# Exercises:
**1)** Transcribe a passage from the text on Judaism and the death penalty, beginning at the words "Supporters of the" and stopping after "by the sword.".
**2)** Pick up the text on Judaism and the death penalty after its final sentence and carry it forward.

BEGIN Text

While the Torah supports the death penalty in principle, it places formidable obstacles to its implementation–and the Talmud nearly drove the executioner to extinction.
Does Judaism condone capital punishment?
Supporters of the death penalty often cite the Bible to bolster their position. “Ye shall take no ransom for the life of a murderer…he shall surely be put to death” (Numbers 35:31). Indeed, the Torah specifies a full litany of offenses for which a person may be put to death, including murder, idolatry, blasphemy, adultery, violating the Sabbath, wizardry, and rebelling against one’s parents. The punishments for each transgression are noted as well–stoning, burning, and slaying by the sword.
But the recording of these laws in Scripture may give a false impression about the actual practice of capital punishment in ancient Israel. While the Torah supports the death penalty in principle, it places formidable obstacles to its implementation. HUC-JIR Bible Professor Dr. David Sperling has observed that the well-known lex talionus (law of retaliation) “Thou shalt give life for life, eye for eye, tooth for tooth, hand for hand, foot for foot, burning for burning, wound for wound, stripe for stripe” (Exodus 21:23-25) may appear to endorse capital punishment, but it is actually a formula for restricting the punishment to be meted out. “In contrast to the Code of Hammurabi [an earlier legal code well known in the ancient Near East],” Professor Sperling writes, “biblical law limits the death penalty to the murderer–a family member cannot be executed in his/her place” (Exodus 21). Moreover, the defendant may not be put to death unless two (or in some cases three) eyewitnesses testify against him or her. Each witness must be so certain of his testimony that he personally would be willing to carry out the execution. Deuteronomy 19:13-21 asserts that a false witness is subject to the same punishment as the defendant–including, presumably, death.

END Text
BEGIN Provided data

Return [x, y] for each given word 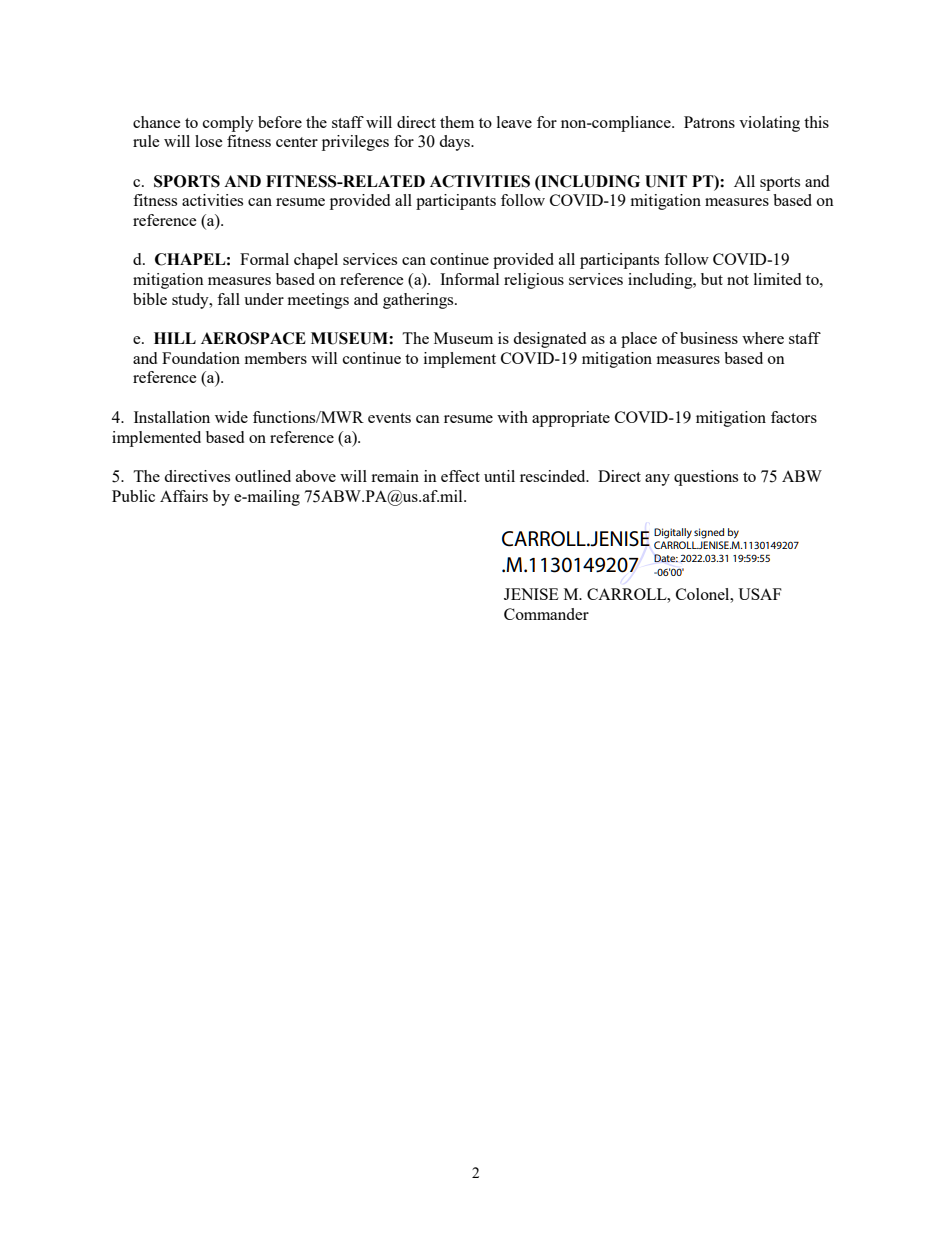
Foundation [201, 358]
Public [133, 496]
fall [228, 299]
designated [549, 340]
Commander [546, 614]
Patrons [709, 122]
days [455, 143]
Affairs [184, 496]
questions [706, 478]
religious [534, 281]
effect [460, 476]
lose [209, 141]
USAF [760, 594]
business [709, 338]
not [738, 280]
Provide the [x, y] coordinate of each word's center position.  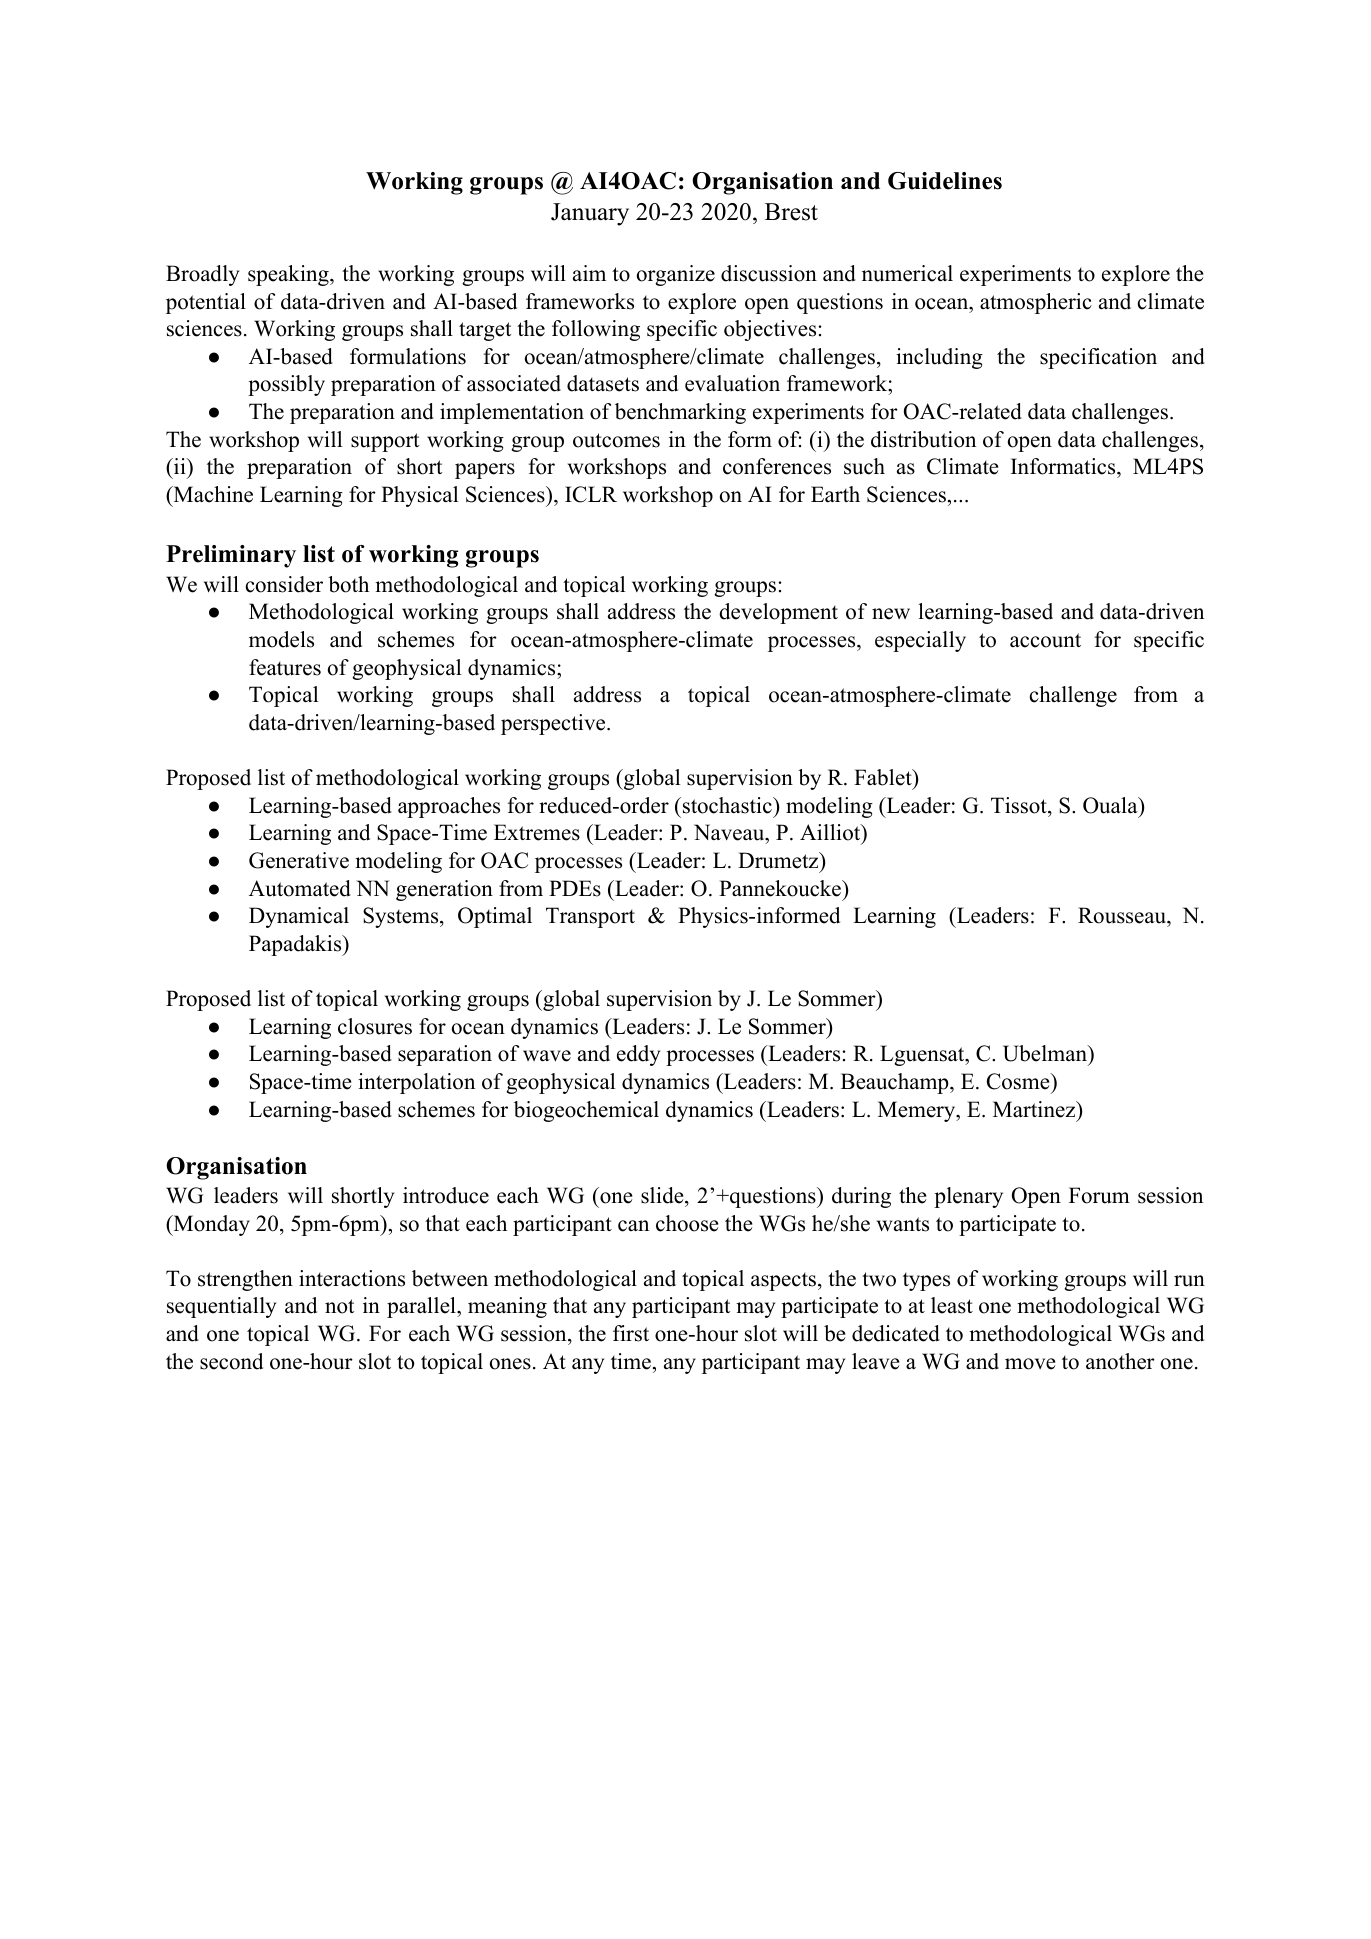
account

END Provided data

# The responses:
**1)**
Supporters of the death penalty often cite the Bible to bolster their position. “Ye shall take no ransom for the life of a murderer…he shall surely be put to death” (Numbers 35:31). Indeed, the Torah specifies a full litany of offenses for which a person may be put to death, including murder, idolatry, blasphemy, adultery, violating the Sabbath, wizardry, and rebelling against one’s parents. The punishments for each transgression are noted as well–stoning, burning, and slaying by the sword.

**2)**
The Torah also distinguishes between a premeditated murder and unintentional killing. In the case of an unintentional slaying, the killer is permitted to take refuge in one of six cities on the other side of the Jordan River (Numbers 35:9-15, Deuteronomy 4:41-43, Joshua 20). The pattern of not inflicting the ultimate punishment is established early in the Bible. After Cain kills his brother Abel in a fit of rage, God does not demand Cain’s life in retribution; instead, Cain is set free to wander the earth. The mark God places on Cain’s forehead is not a sign of punishment, as is commonly assumed, but one of protection; it served as a kind of mobile “city of refuge,” warding off anyone seeking to avenge the wrong Cain had committed.
Interpretations in the Rabbinic Age
The rabbis who compiled the Talmud in the first centuries of the Common Era interpreted and expanded upon the biblical laws governing capital punishment. They too stipulated transgressions deserving of death, among them idolatry, bestiality, blasphemy, illicit sex, violating the Sabbath, witchcraft, and adultery in certain circumstances. Then, in meticulous detail, they linked each crime with its corresponding method of execution (stoning, burning, strangulation, or slaying by the sword).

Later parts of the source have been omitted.